Hi all, I think I'm missing something silly here but I've searched the net and can't find an answer.

I'm trying to set the autoplay for a DVD to VLC player but there is no option in control panel>Autoplay, just "WMP", "Open Folder", "Do Nothing", and "Ask Me Every Time"

I know its possible because I have set it on my laptop (both running Vista Business)

Someone please help cos its driving me nuts!

Cheers,
CB


----------



## fairnooks (Oct 1, 2007)

I'm wondering if VLC media player has not been added to the association list so it doesn't show up as one of the options in Autoplay. The easiest way I can think of to do that is to put in a DVD and right click on the drive and choose Play/open with VLC media player and if its not in the list there to choose from then go into the set default settings and choose VLC. From then on, if Vista is on its toes it should pop up and ask to play with VLC on subsequent DVD insertions or at least it should be in the autoplay list from then on.

I'll try it on one or two of my Vista pups and see if what I said actually works.


----------



## CptBlack (Sep 1, 2007)

Hmm, the right click menu gives 'play' in bold which takes me to WMP (I don't have a codec for it so can't use that) with normal text under, options 'decrypt with DVD decryptor' and 'play with VLC'

Using these doesn't seem to refresh the the autoplay options unfortunatley, whether on the autplay pop-up window or in control panel>autoplay. I seem to remember in xp there was an option that said 'open this file with...' allowing you to choose a program, has this disappeared, or is it just cos I'm looking at folders rather than files here?

Cheers,
CB


----------



## fairnooks (Oct 1, 2007)

I noticed in trying to set mine that the menu is context or dependancy driven...its there somewhere in some configuration but I can't tell you exactly where because I found out both of my systems had VLC in the autoplay menu and were easy to set as default...and I know I didn't do anything special to get VLC in that list.
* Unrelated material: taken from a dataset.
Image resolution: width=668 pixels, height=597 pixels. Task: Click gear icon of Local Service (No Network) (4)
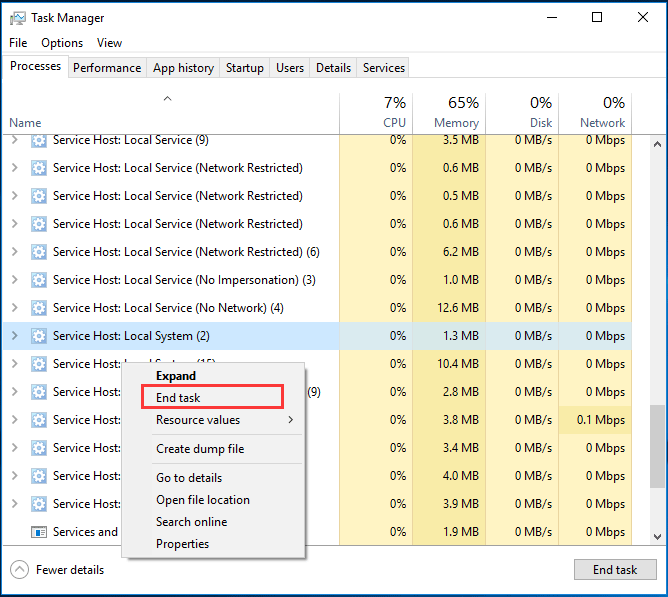coord(39,308)

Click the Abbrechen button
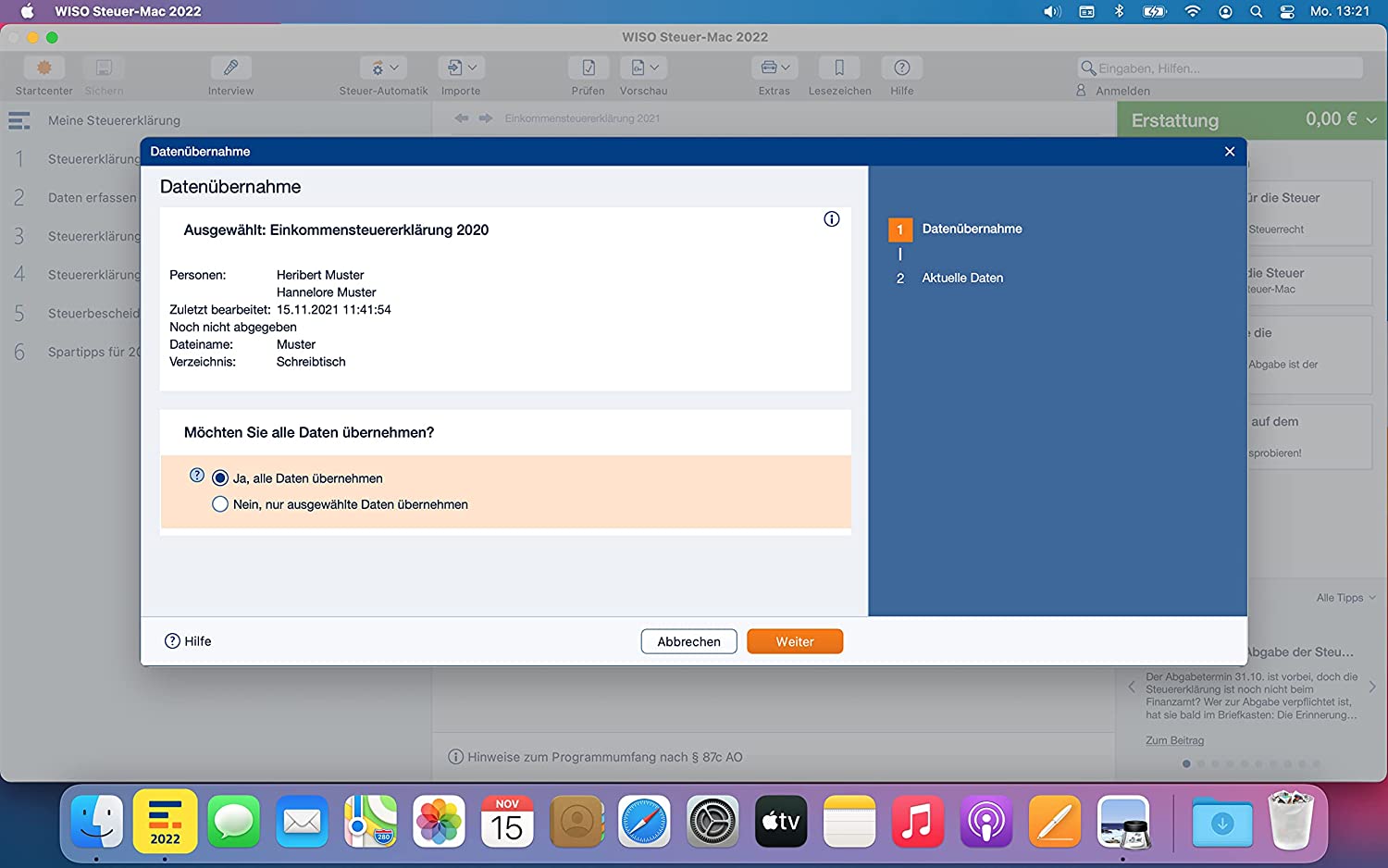[x=688, y=641]
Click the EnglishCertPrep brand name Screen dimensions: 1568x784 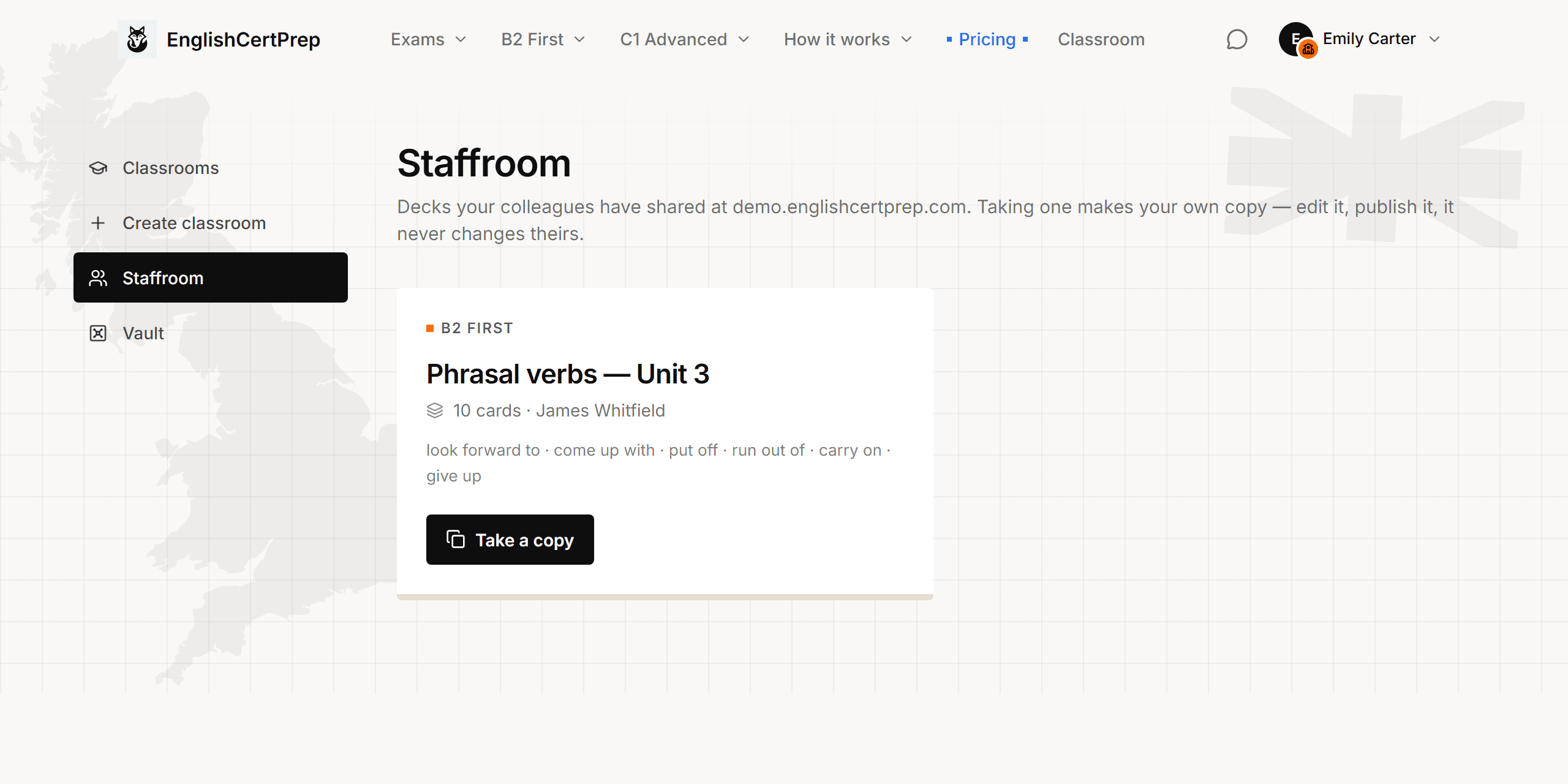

So if its tough sledding up that hill, swing a 180, open VLC Media Player and choose File>Open Disc... and play the DVD that way and see if VLC is subsequently added to the list. If that doesn't work did you possibly uncheck all the associations when you were installing VLC?

Like I said, whatever I did was completely undirected and transparent.


----------



## CptBlack (Sep 1, 2007)

I've just uninstalled and redownloaded and installed but no change. I have tried opening from within VLC, right clicking the DVD and playing in VLC but no change. In control panel> default programs, VLC isn't in any of the options apart from individual files like .avi

I know its fairly trivial and unimportant but its a little annoying. Thanks for your help though 

Cheers,
CB


----------



## fairnooks (Oct 1, 2007)

I had another thought while I was out and about. Do you think Vista would be smart enough to catch on if you set the autoplay to Ask me every time and you indicated VLC one or more times, to then put the program in the list to choose from after that?

I'll keep trying to figure out how VLC got on my list so easily even though I'm fresh out of Vista machines at the moment.


----------



## CptBlack (Sep 1, 2007)

I'll keep trying but I don't think it'll refresh its mind -doesn't seem that clever!
I've just compared settings to my laptop which has the option enabled and opens DVDs automatically. Pretty much all the same - although I ave quicktime instaled on the laptop so I'm going to try installing that on here and see if that refreshes the list :s

Cheers,
CB


----------